All indicators should be disaggregated by sex wherever possible so that the different experiences of men and women can be known. However, data for gender-related indicators are not readily available (Haile, 2014). Beyene (2015) provides a national assessment of participation of women and girls in the ‘knowledge society’ in Ethiopia. Her study collates quantitative and qualitative data from many sources about variables such as women’s health status, social and economic status, women’s access to resources, access to opportunities, level of political participation and access to science and technology education, among many others. However, for several of the topics Beyene comments that sex disaggregated data is scarce. As we have noted earlier, very little information is available that is disaggregated by both sex and disability even though the experiences of disabled men and women are different.
How can this situation be changed? In accordance with the general policy of gender mainstreaming, gender-related indicators can be incorporated into any policy, programme or project. The National Guidelines (MoWA, 2010) include recommendations for monitoring and evaluating gender mainstreaming for policies, organisations and programmes.
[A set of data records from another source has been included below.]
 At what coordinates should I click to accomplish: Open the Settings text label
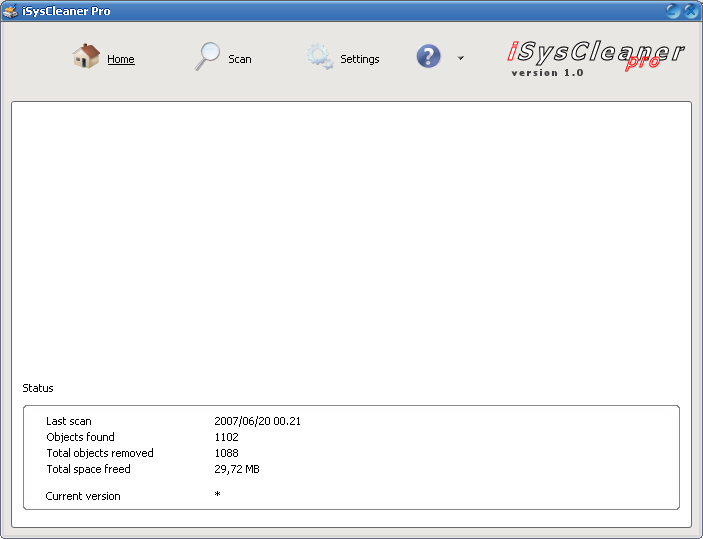point(360,59)
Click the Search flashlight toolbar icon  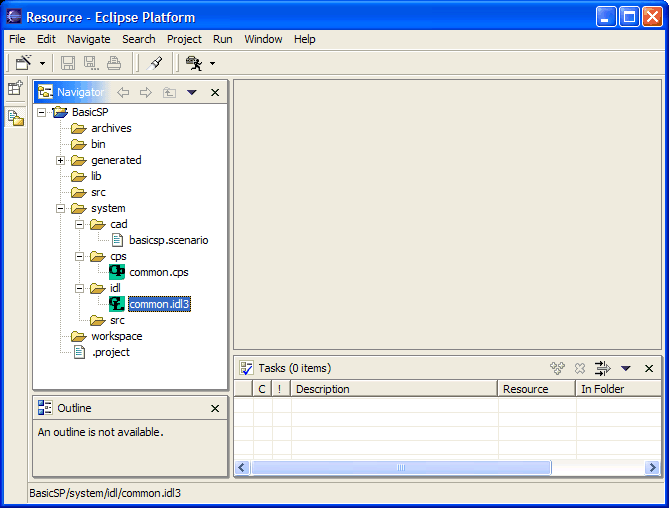point(155,63)
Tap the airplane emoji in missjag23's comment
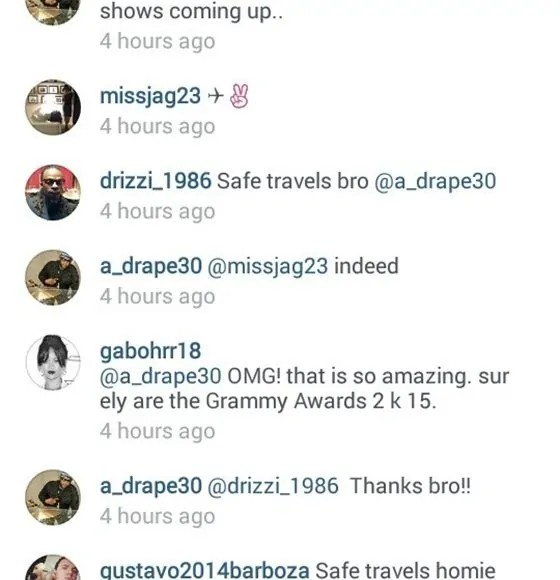Screen dimensions: 560x580 tap(216, 96)

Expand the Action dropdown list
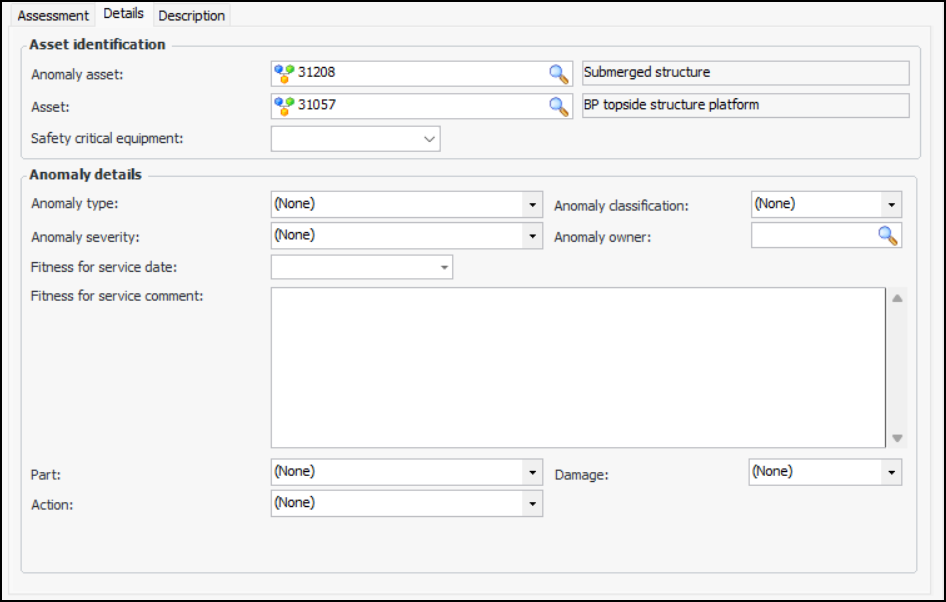(x=533, y=504)
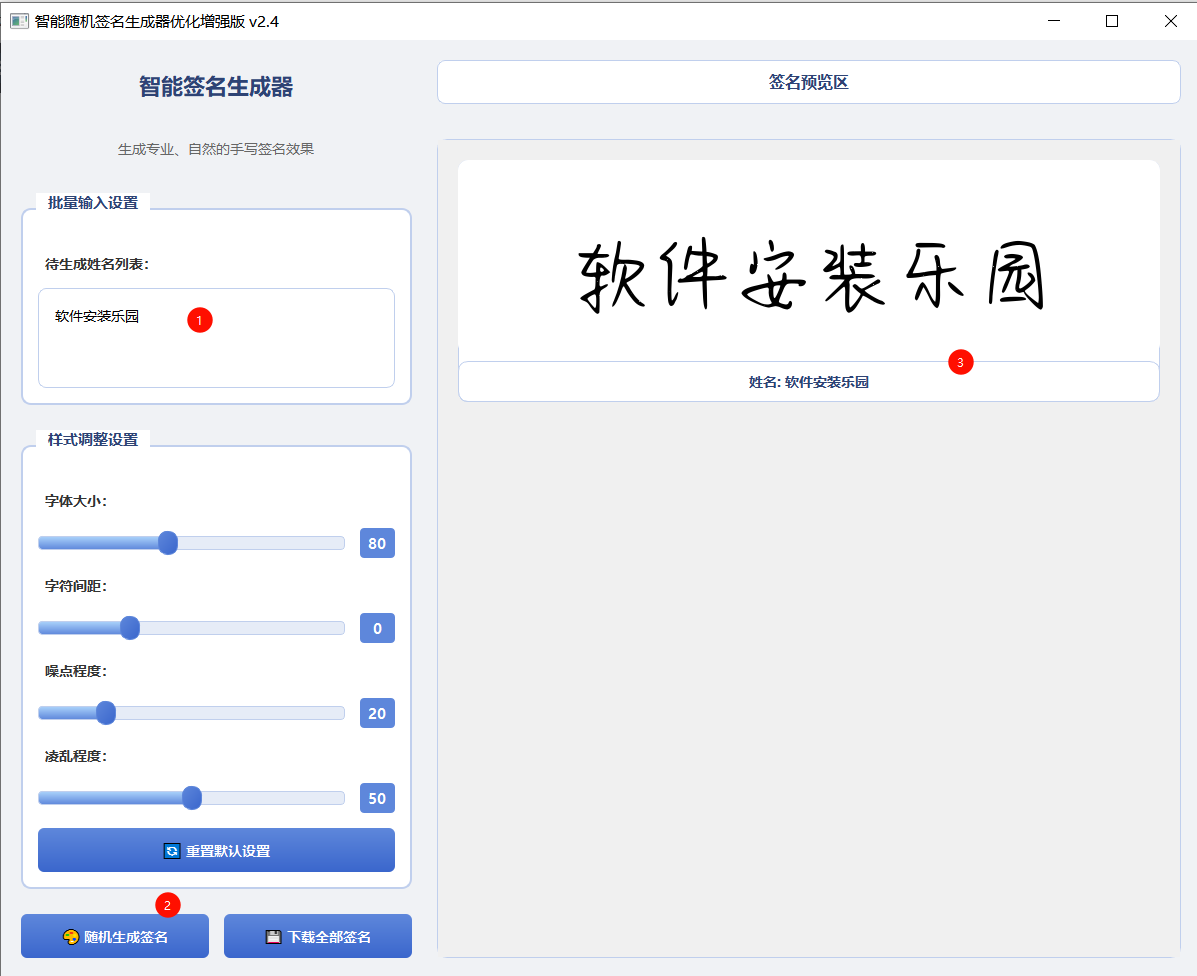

Table 3.1 shows a small extract from these guidelines for the activity stage at programme/project level.
Table 3.1 Extract from the National Guidelines for Gender Mainstreaming (MoWA, 2010, p. 56).
|Does the activity planning phase involve both women and men?||Proportion of women and men involved in planning phase|
|Are there specific activities included to ensure gender equality and women’s empowerment (GEWE)?||Specific activities planned to ensure GEWE|
|Are the planned activities considering the household workloads of women?||Women's workloads considered in the planned activities|
|Are the planned activities data sex disaggregated?||Sex disaggregated data incorporated in the planned activities|
|Do the programme/project implementers receive gender-mainstreaming training so that a gender perspective is sustained throughout the implementations process?||Type and number of gender mainstreaming trainings given to implementers|
|Do women and men from the community participate equally in the implementation?||Number and proportion of women and men participated from the community|
In WASH, the One WASH National Programme has two gender-related indicators within its results framework that are assessments of the proportion of women on WASHCOs/Hygiene and Sanitation Community Groups and on Water Boards (committees with responsibility for water utilities). In both cases, the indicator is the percentage of committees with 50% of their members being women in decision-making positions (FDRE, 2013).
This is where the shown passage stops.